Jenny Nelson is director, content and knowledge resources, at ASAE.
Interim CEOs must be knowledgeable and decisive leaders, but they also need the skills to guide an organization during periods of transition. New research from the ASAE Research Foundation highlights effective practices that can help interim CEOs lead organizations through uncertainty.
An interim CEO may lead an association for only a short period, but that time can shape its future. An effective interim period will set up the association for long-term success, while a less successful tenure will leave the organization mired in challenges or even distrust.
The ASAE Research Foundation's newest report, "The Role of the Interim CEO: Key Insights of Association Executive Transitions," examines the hallmarks of a successful association interim CEO. Association Research Consulting—in collaboration with the foundation, Vetted Solutions, and The Ancora Group—conducted interviews with interim CEOs, subsequent CEOs, board members, and senior staff at 15 associations.
The study showed that interims play a unique and valuable role for associations in times of transition and identified practices that will help interims maximize their effectiveness.

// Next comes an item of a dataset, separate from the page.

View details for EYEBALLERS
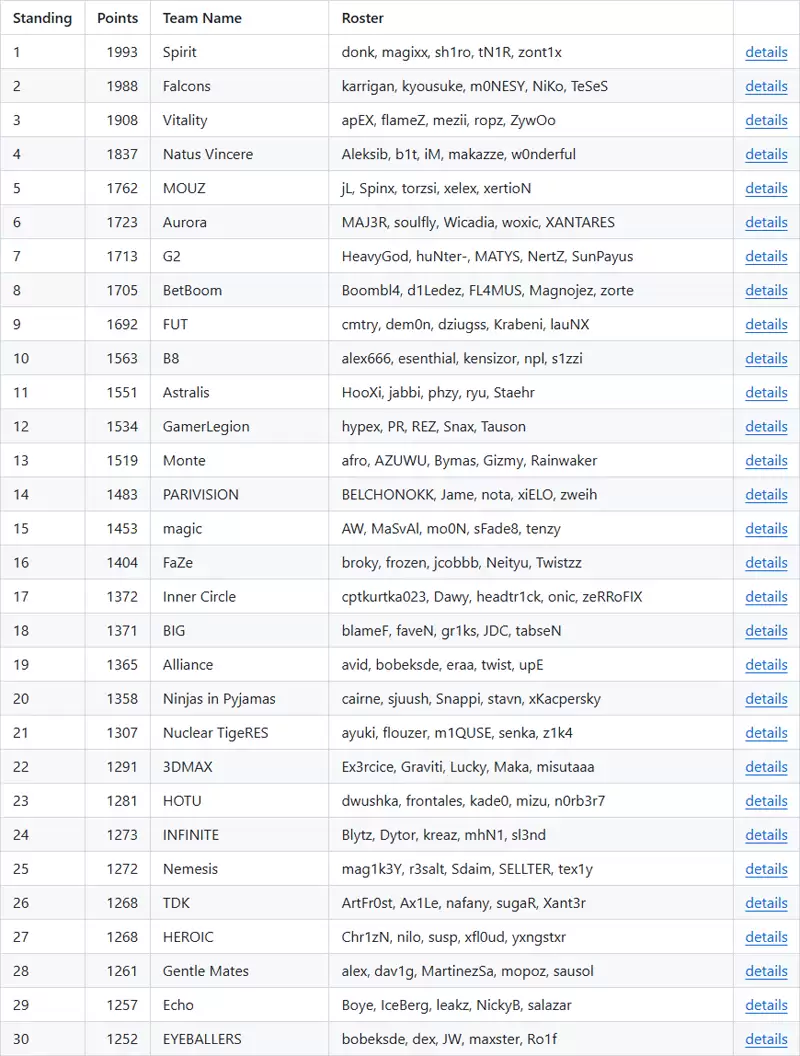Screen dimensions: 800x1056 [x=766, y=1039]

While the findings may not hold all the secrets to successful interim gigs—a breadth of leadership skills and experience are critical—these practices can help interims help themselves and the organizations they serve.
Associations turn to interim CEOs for a variety of reasons. Maybe an experienced leader is needed to keep the ship afloat while a search committee takes the time it needs to find the right permanent CEO. Or the board may want someone to implement major changes before a permanent CEO is brought on. Whatever the reason, an interim CEO needs to understand expectations in order to effectively and confidently execute plans to meet them.

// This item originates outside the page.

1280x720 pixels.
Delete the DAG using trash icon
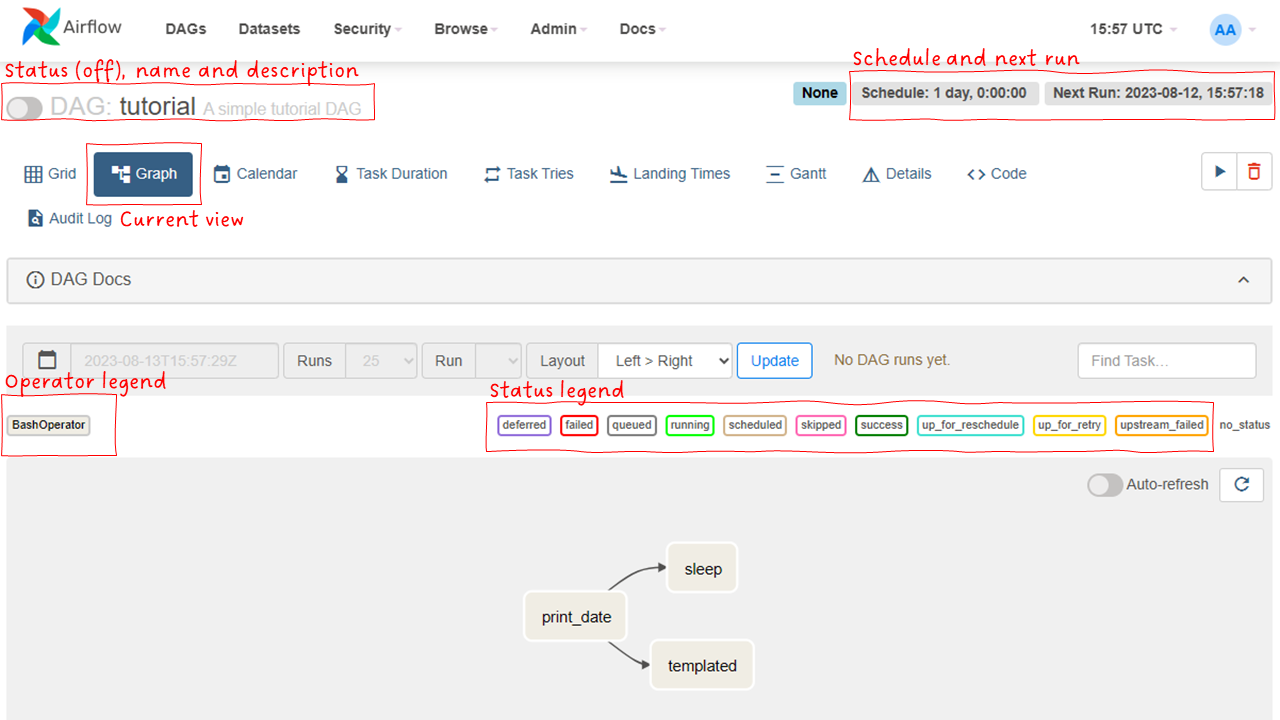tap(1254, 172)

Similarly, interim CEOs are wise to communicate their intentions and goals to the board. This serves as a check on alignment, and it allows the board to work with the interim to shift course if they find that a different kind of interim role is called for.
Understanding the board’s perspective is critical, but hearing what staff members think is also important. The most successful interim CEOs in the case studies started their new job with a listening tour that introduced them to staff and allowed them to hear about the organization from the people who make it work.
The listening tour might involve meeting with department heads or senior staff in large organizations to understand how each team fits in with other pieces of the puzzle. In smaller organizations, one-on-one meetings with all staff may be worthwhile. Another option is an association-wide staff survey to gather input from across the organization—and allow team members to raise issues anonymously.
While in some cases an interim CEO may be retained as the permanent chief executive, the study concluded that generally it is not advisable for the interim to pursue that role. The interim is usually brought on for a specific purpose, and turning the role into an “interview” may cause the interim to make different choices. The interim’s candidacy may also create divisions among board members and staff.
Of course, it’s possible for an interim to become permanent CEO of the same organization without regrets by any party—this happened at several of the associations studied. It’s simply important to understand that, generally, a pathway from the interim role to the permanent CEO job at an organization is not certain, and it may be deliberately blocked.